Última actualización 22/02/2011@09:39:20 GMT+1
Enrique de Vicente
Lo ocurrido en Egipto ha tenido un simbolismo trascendente y un impacto poderoso en el inconsciente colectivo. Por eso hemos seguido con tanto interés lo que allí sucedía, mientras que apenas despertaron expectación revueltas en otros países de similar importancia geoestratégica.
Egipto es la cuna de la tradición judeo-cristiana, a la que viajaron o de la que salieron Abraham, José, Moisés y Jesús. Allí encontramos las semillas de nuestros símbolos y creencias fundamentales, como la cruz ansata, el dios Osiris asesinado y resucitado, o Isis amantando a Horus como luego lo hará María con Jesús. Los grandes hombres de Grecia tuvieron maestros egipcios y de ellos tomaron la sabiduría con la cual parieron la civilización occidental. También están allí las raíces del esoterismo y la alquimia (término derivado del nombre demótico de Egipto, kmi). Y la bandera egipcia agitada por los manifestantes reúne los colores de la Gran Obra alquímica: oscuridad (nigredo), combate (rubedo) y triunfo (albedo).

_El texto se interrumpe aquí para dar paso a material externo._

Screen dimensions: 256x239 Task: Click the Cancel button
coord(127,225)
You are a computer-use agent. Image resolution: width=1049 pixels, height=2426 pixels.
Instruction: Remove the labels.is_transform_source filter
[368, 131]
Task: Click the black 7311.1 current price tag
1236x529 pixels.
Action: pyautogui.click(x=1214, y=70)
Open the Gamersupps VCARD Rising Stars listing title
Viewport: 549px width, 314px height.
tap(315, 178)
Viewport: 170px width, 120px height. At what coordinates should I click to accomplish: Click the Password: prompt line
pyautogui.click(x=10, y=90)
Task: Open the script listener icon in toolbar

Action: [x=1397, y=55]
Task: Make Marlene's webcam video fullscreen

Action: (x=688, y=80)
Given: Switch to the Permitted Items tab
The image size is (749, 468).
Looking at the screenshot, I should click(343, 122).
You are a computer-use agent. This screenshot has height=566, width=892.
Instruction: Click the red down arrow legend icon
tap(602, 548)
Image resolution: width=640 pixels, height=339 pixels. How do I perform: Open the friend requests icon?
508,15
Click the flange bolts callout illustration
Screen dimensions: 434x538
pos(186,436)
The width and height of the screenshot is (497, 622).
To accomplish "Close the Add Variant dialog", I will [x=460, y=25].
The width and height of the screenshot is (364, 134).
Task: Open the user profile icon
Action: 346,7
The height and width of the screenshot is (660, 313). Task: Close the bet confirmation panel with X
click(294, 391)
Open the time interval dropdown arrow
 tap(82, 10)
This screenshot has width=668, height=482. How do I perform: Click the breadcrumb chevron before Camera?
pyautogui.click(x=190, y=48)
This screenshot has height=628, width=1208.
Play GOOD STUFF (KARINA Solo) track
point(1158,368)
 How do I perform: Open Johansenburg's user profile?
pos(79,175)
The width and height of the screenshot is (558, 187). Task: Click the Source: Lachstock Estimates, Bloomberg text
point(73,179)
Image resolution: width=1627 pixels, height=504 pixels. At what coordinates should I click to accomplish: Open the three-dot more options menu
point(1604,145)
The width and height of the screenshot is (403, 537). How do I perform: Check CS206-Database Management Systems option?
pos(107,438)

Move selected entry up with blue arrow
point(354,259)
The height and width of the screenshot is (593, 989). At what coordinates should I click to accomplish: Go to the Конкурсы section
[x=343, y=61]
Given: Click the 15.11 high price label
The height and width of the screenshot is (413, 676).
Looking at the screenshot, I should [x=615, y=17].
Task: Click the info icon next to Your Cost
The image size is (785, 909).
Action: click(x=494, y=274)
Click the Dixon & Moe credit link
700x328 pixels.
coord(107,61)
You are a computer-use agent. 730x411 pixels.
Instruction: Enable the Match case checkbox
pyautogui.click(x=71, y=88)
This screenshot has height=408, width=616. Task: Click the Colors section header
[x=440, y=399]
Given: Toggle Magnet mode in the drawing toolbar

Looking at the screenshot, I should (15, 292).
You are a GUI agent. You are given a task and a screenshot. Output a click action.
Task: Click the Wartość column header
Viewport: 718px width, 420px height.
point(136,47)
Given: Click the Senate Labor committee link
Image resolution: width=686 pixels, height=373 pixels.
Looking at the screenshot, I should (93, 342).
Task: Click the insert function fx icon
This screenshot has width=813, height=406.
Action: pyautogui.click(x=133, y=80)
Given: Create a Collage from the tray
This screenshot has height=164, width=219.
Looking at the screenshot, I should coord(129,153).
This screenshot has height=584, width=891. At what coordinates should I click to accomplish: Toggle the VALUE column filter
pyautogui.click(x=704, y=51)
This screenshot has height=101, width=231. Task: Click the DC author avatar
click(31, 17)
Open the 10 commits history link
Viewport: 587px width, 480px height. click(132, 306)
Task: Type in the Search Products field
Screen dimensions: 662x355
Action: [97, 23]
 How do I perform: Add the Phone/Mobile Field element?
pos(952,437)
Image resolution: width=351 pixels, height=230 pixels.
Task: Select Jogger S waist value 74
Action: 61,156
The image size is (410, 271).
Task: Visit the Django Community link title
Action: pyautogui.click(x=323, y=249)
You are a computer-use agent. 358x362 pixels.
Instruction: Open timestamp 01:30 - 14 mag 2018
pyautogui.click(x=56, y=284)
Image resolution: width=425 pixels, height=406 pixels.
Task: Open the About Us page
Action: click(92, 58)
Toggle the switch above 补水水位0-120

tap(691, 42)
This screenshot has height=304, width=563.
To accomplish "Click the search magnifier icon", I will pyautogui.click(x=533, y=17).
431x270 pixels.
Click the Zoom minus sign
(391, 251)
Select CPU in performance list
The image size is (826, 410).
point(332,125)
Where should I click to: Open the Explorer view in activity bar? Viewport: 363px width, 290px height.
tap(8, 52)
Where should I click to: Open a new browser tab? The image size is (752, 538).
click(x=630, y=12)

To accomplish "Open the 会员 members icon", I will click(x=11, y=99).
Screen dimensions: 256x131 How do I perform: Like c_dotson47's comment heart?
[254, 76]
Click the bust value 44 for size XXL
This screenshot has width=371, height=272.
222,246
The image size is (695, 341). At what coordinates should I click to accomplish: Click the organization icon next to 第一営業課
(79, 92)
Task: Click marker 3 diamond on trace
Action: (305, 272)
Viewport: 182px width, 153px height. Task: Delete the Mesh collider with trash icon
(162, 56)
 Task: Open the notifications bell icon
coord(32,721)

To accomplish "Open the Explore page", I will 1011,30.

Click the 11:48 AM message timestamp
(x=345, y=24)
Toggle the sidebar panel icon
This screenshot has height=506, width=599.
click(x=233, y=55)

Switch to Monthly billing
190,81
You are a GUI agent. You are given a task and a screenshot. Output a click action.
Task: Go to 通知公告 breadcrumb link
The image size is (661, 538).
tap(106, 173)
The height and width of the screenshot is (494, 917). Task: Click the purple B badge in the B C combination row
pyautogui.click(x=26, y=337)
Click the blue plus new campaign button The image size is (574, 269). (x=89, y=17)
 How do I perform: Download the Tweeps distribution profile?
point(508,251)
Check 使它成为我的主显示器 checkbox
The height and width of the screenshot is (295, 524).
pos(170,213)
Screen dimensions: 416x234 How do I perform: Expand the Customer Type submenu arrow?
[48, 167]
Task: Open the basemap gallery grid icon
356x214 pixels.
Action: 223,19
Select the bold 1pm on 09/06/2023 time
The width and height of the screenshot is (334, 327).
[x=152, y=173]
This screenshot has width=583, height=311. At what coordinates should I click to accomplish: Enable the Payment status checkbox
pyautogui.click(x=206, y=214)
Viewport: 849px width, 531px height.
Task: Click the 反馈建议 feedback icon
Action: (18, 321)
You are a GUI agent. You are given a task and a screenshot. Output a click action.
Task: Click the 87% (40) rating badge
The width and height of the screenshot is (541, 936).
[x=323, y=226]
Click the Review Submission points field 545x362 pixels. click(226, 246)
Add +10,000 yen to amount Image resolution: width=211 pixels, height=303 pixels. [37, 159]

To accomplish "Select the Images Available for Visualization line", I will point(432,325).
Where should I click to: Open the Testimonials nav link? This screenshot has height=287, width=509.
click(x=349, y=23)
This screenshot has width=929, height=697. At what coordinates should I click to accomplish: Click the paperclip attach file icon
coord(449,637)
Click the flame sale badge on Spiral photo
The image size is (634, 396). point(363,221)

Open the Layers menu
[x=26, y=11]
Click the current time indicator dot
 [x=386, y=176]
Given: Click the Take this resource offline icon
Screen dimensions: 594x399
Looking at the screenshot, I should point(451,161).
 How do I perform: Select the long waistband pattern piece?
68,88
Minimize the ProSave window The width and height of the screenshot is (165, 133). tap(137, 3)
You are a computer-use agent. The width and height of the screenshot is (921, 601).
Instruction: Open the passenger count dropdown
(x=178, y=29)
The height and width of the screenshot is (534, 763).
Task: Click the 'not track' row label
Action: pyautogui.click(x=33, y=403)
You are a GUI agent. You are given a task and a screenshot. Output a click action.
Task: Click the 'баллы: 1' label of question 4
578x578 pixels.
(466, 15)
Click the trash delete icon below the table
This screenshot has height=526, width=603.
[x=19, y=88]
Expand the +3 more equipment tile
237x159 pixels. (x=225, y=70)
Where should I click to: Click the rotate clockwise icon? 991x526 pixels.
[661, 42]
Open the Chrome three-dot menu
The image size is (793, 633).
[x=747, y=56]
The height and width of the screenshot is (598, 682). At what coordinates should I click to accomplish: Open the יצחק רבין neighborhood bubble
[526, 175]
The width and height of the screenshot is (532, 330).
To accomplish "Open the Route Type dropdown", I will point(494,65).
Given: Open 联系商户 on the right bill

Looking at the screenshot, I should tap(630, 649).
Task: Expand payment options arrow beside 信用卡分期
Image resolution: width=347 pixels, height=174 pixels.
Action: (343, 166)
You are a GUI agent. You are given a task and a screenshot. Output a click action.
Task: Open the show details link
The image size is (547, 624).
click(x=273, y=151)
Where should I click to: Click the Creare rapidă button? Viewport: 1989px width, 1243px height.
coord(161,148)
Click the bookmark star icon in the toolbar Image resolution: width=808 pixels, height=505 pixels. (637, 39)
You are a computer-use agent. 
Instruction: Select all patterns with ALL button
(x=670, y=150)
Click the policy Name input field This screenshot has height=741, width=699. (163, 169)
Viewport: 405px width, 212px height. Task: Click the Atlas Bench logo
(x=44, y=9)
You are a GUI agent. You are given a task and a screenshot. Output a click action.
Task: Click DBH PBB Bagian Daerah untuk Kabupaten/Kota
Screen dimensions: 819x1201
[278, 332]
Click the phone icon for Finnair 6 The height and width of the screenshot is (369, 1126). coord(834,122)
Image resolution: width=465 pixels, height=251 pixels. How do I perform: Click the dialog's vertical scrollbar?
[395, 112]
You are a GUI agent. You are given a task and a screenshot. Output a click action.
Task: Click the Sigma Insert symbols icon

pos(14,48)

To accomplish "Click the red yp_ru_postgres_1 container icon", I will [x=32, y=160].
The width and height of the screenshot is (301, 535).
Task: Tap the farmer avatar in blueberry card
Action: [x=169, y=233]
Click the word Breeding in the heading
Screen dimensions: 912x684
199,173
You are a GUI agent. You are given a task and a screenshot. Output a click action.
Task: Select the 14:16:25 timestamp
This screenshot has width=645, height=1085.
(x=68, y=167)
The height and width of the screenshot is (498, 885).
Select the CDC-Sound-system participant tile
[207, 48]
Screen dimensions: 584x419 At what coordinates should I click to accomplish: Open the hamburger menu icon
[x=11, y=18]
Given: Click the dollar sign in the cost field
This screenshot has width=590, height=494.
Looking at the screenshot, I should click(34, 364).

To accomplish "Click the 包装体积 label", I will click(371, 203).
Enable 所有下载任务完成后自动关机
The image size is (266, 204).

En su centro hay un halcón dorado –rememorando el vuelo del iniciado transmutado en oro–, símbolo de Horus, joven héroe guerrero e iniciado, que ha triunfado sobre Seth, el malévolo rey del caos. Como lo han hecho los jóvenes egipcios, comportándose como verdaderos héroes –frente a la villanía de sus rivales– y dando al mundo un ejemplo inesperado de revolución pacífica, valiente, apartidista y eficaz. En una simbólica Plaza de la Liberación, corazón de Al-Qahira, la Victoriosa, nombre que la ciudad tomó del Marte subyugador (planeta de Horus). Así, El Cairo se ha convertido en la capital del combate y la victoria, como reflejo en la Tierra de una batalla que se libraba en otros planos, conectados con la Gran Pirámide. Si en la construcción de El Cairo se utilizaron bloques de ésta, no fue obra de ignorantes, sino del mismo impulso que llevó a sus ancestros a construir los nuevos templos sobre los bloques y emplazamientos de los antiguos.
No ha sido una revolución política sino una revolución de las conciencias. Y tendrá repercusiones en el resto del mundo. Porque los textos herméticos señalan que «Egipto es una imagen del cielo, el templo del Cosmos en su conjunto», y añaden: «como es arriba es abajo, como es adentro es afuera».